Schnelleres Bemessen und Normnachweis für jedes Verankerungsprojekt
In manchen Fällen ist die Verankerung eine weitere Routineaufgabe, die vom Tragwerksplaner übernommen wird, der für den gesamten Entwurf verantwortlich ist. In anderen Fällen gibt der Ingenieur lediglich die auf den Fundamentblock wirkenden Kräfte an und überlässt die Verankerungsbemessung Betonspezialisten.
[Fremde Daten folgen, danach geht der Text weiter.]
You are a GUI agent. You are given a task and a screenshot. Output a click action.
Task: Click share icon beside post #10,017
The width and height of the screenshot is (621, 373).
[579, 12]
Es gibt auch Situationen, in denen diese Arbeit vollständig an Subunternehmer ausgelagert wird, die sich auf solche detaillierten Spezialprobleme konzentrieren.
Jedes dieser Szenarien erfordert einen anderen Ansatz und Arbeitsablauf. Genau hier kommt IDEA StatiCa ins Spiel. Es bietet mehrere Möglichkeiten, die Verankerungsbemessung je nach Ihrer Rolle, den Eingangsdaten und dem erforderlichen Detaillierungsgrad anzugehen.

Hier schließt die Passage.